**Instruction**
Could you rewrite the rows below so that each "magnifier" becomes "magnifying glass", with nothing else changed?

**Recorded data**
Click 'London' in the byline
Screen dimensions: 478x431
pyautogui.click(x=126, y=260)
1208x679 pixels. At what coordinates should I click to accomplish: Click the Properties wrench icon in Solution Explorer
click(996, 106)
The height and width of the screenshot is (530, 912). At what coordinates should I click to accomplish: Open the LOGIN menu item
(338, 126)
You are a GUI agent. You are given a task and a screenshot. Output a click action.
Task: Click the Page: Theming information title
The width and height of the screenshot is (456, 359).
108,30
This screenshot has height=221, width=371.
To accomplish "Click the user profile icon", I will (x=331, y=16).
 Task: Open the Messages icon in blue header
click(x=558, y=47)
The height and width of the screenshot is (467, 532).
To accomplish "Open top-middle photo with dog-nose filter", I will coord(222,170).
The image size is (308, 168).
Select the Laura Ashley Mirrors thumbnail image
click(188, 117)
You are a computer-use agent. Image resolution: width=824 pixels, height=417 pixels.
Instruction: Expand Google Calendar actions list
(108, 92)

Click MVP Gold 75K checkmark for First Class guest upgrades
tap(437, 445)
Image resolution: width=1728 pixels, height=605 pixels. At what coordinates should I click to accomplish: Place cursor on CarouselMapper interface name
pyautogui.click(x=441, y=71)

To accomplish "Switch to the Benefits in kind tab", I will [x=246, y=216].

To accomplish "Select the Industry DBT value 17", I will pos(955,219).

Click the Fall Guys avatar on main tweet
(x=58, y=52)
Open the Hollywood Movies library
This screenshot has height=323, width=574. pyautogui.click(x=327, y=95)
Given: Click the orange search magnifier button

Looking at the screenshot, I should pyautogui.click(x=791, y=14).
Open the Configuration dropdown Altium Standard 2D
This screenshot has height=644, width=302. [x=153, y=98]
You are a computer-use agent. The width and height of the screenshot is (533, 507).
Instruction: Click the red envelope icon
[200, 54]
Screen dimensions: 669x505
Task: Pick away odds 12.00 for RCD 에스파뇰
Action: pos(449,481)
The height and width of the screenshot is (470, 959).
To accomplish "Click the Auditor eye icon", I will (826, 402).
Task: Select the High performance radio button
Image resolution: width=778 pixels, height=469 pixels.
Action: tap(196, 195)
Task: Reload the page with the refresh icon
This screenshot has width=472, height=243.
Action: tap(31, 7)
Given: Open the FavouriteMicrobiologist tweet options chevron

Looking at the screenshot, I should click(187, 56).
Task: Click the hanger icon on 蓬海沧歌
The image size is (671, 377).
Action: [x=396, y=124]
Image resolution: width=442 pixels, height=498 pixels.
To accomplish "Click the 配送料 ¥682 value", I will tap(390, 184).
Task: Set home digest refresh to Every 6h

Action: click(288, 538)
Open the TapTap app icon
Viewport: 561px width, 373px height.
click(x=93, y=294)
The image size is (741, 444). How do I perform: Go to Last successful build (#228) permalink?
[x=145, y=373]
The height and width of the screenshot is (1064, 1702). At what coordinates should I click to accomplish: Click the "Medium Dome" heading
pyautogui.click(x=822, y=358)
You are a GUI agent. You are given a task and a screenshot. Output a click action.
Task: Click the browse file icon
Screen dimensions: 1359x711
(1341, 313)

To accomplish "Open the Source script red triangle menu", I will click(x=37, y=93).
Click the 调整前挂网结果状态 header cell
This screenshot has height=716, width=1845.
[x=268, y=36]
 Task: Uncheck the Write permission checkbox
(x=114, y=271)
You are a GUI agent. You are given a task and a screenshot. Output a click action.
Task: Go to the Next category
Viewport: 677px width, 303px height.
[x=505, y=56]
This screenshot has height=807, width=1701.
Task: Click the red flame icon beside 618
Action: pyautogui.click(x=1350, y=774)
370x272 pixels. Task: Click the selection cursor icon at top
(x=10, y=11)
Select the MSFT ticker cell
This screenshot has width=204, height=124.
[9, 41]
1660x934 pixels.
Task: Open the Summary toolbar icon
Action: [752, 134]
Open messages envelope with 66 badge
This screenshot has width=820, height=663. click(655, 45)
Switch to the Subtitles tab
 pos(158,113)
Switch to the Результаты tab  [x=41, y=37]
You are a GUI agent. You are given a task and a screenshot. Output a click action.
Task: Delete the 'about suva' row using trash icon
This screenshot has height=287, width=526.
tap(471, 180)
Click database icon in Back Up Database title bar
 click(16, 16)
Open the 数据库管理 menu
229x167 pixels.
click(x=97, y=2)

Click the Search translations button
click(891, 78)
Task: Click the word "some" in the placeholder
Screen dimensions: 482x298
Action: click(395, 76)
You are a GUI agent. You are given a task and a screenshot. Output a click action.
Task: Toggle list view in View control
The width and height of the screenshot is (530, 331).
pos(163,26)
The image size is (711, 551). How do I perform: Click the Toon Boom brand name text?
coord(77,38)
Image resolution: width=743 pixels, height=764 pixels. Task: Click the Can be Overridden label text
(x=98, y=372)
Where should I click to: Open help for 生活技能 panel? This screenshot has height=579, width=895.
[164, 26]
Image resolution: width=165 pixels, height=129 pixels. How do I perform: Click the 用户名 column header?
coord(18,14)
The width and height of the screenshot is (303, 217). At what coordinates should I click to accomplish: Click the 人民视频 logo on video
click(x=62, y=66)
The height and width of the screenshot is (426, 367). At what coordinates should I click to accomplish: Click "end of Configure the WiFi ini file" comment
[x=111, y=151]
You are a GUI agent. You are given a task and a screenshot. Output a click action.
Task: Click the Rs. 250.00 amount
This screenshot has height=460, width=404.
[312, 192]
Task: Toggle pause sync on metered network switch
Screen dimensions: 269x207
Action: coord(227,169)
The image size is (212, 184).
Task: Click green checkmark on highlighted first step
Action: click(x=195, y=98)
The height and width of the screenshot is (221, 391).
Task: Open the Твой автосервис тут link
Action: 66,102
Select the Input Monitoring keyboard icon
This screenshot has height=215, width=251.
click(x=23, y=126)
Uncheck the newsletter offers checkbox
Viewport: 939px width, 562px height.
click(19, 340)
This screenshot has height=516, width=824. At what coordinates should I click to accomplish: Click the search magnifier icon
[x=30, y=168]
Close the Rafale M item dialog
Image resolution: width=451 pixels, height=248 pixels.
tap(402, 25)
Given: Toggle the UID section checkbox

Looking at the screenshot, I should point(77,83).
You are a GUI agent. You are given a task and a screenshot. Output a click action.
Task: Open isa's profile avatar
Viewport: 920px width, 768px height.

**Response to this exercise**
Click 'London' in the byline
Screen dimensions: 478x431
pyautogui.click(x=126, y=260)
1208x679 pixels. At what coordinates should I click to accomplish: Click the Properties wrench icon in Solution Explorer
click(996, 106)
The height and width of the screenshot is (530, 912). At what coordinates should I click to accomplish: Open the LOGIN menu item
(338, 126)
You are a GUI agent. You are given a task and a screenshot. Output a click action.
Task: Click the Page: Theming information title
The width and height of the screenshot is (456, 359).
108,30
This screenshot has height=221, width=371.
To accomplish "Click the user profile icon", I will (x=331, y=16).
 Task: Open the Messages icon in blue header
click(x=558, y=47)
The height and width of the screenshot is (467, 532).
To accomplish "Open top-middle photo with dog-nose filter", I will coord(222,170).
The image size is (308, 168).
Select the Laura Ashley Mirrors thumbnail image
click(188, 117)
You are a computer-use agent. Image resolution: width=824 pixels, height=417 pixels.
Instruction: Expand Google Calendar actions list
(108, 92)

Click MVP Gold 75K checkmark for First Class guest upgrades
tap(437, 445)
Image resolution: width=1728 pixels, height=605 pixels. At what coordinates should I click to accomplish: Place cursor on CarouselMapper interface name
pyautogui.click(x=441, y=71)

To accomplish "Switch to the Benefits in kind tab", I will [x=246, y=216].

To accomplish "Select the Industry DBT value 17", I will pos(955,219).

Click the Fall Guys avatar on main tweet
(x=58, y=52)
Open the Hollywood Movies library
This screenshot has height=323, width=574. pyautogui.click(x=327, y=95)
Given: Click the orange search magnifying glass button

Looking at the screenshot, I should pyautogui.click(x=791, y=14).
Open the Configuration dropdown Altium Standard 2D
This screenshot has height=644, width=302. [x=153, y=98]
You are a computer-use agent. The width and height of the screenshot is (533, 507).
Instruction: Click the red envelope icon
[200, 54]
Screen dimensions: 669x505
Task: Pick away odds 12.00 for RCD 에스파뇰
Action: pos(449,481)
The height and width of the screenshot is (470, 959).
To accomplish "Click the Auditor eye icon", I will (826, 402).
Task: Select the High performance radio button
Image resolution: width=778 pixels, height=469 pixels.
Action: tap(196, 195)
Task: Reload the page with the refresh icon
This screenshot has width=472, height=243.
Action: tap(31, 7)
Given: Open the FavouriteMicrobiologist tweet options chevron

Looking at the screenshot, I should click(187, 56).
Task: Click the hanger icon on 蓬海沧歌
The image size is (671, 377).
Action: [x=396, y=124]
Image resolution: width=442 pixels, height=498 pixels.
To accomplish "Click the 配送料 ¥682 value", I will tap(390, 184).
Task: Set home digest refresh to Every 6h

Action: click(288, 538)
Open the TapTap app icon
Viewport: 561px width, 373px height.
click(x=93, y=294)
The image size is (741, 444). How do I perform: Go to Last successful build (#228) permalink?
[x=145, y=373]
The height and width of the screenshot is (1064, 1702). At what coordinates should I click to accomplish: Click the "Medium Dome" heading
pyautogui.click(x=822, y=358)
You are a GUI agent. You are given a task and a screenshot. Output a click action.
Task: Click the browse file icon
Screen dimensions: 1359x711
(1341, 313)

To accomplish "Open the Source script red triangle menu", I will click(x=37, y=93).
Click the 调整前挂网结果状态 header cell
This screenshot has height=716, width=1845.
[x=268, y=36]
 Task: Uncheck the Write permission checkbox
(x=114, y=271)
You are a GUI agent. You are given a task and a screenshot. Output a click action.
Task: Go to the Next category
Viewport: 677px width, 303px height.
[x=505, y=56]
This screenshot has height=807, width=1701.
Task: Click the red flame icon beside 618
Action: pyautogui.click(x=1350, y=774)
370x272 pixels. Task: Click the selection cursor icon at top
(x=10, y=11)
Select the MSFT ticker cell
This screenshot has width=204, height=124.
[9, 41]
1660x934 pixels.
Task: Open the Summary toolbar icon
Action: [752, 134]
Open messages envelope with 66 badge
This screenshot has width=820, height=663. click(655, 45)
Switch to the Subtitles tab
 pos(158,113)
Switch to the Результаты tab  [x=41, y=37]
You are a GUI agent. You are given a task and a screenshot. Output a click action.
Task: Delete the 'about suva' row using trash icon
This screenshot has height=287, width=526.
tap(471, 180)
Click database icon in Back Up Database title bar
 click(16, 16)
Open the 数据库管理 menu
229x167 pixels.
click(x=97, y=2)

Click the Search translations button
click(891, 78)
Task: Click the word "some" in the placeholder
Screen dimensions: 482x298
Action: click(395, 76)
You are a GUI agent. You are given a task and a screenshot. Output a click action.
Task: Toggle list view in View control
The width and height of the screenshot is (530, 331).
pos(163,26)
The image size is (711, 551). How do I perform: Click the Toon Boom brand name text?
coord(77,38)
Image resolution: width=743 pixels, height=764 pixels. Task: Click the Can be Overridden label text
(x=98, y=372)
Where should I click to: Open help for 生活技能 panel? This screenshot has height=579, width=895.
[164, 26]
Image resolution: width=165 pixels, height=129 pixels. How do I perform: Click the 用户名 column header?
coord(18,14)
The width and height of the screenshot is (303, 217). At what coordinates should I click to accomplish: Click the 人民视频 logo on video
click(x=62, y=66)
The height and width of the screenshot is (426, 367). At what coordinates should I click to accomplish: Click "end of Configure the WiFi ini file" comment
[x=111, y=151]
You are a GUI agent. You are given a task and a screenshot. Output a click action.
Task: Click the Rs. 250.00 amount
This screenshot has height=460, width=404.
[312, 192]
Task: Toggle pause sync on metered network switch
Screen dimensions: 269x207
Action: coord(227,169)
The image size is (212, 184).
Task: Click green checkmark on highlighted first step
Action: click(x=195, y=98)
The height and width of the screenshot is (221, 391).
Task: Open the Твой автосервис тут link
Action: 66,102
Select the Input Monitoring keyboard icon
This screenshot has height=215, width=251.
click(x=23, y=126)
Uncheck the newsletter offers checkbox
Viewport: 939px width, 562px height.
click(19, 340)
This screenshot has height=516, width=824. At what coordinates should I click to accomplish: Click the search magnifying glass icon
[x=30, y=168]
Close the Rafale M item dialog
Image resolution: width=451 pixels, height=248 pixels.
tap(402, 25)
Given: Toggle the UID section checkbox

Looking at the screenshot, I should point(77,83).
You are a GUI agent. You are given a task and a screenshot. Output a click action.
Task: Open isa's profile avatar
Viewport: 920px width, 768px height.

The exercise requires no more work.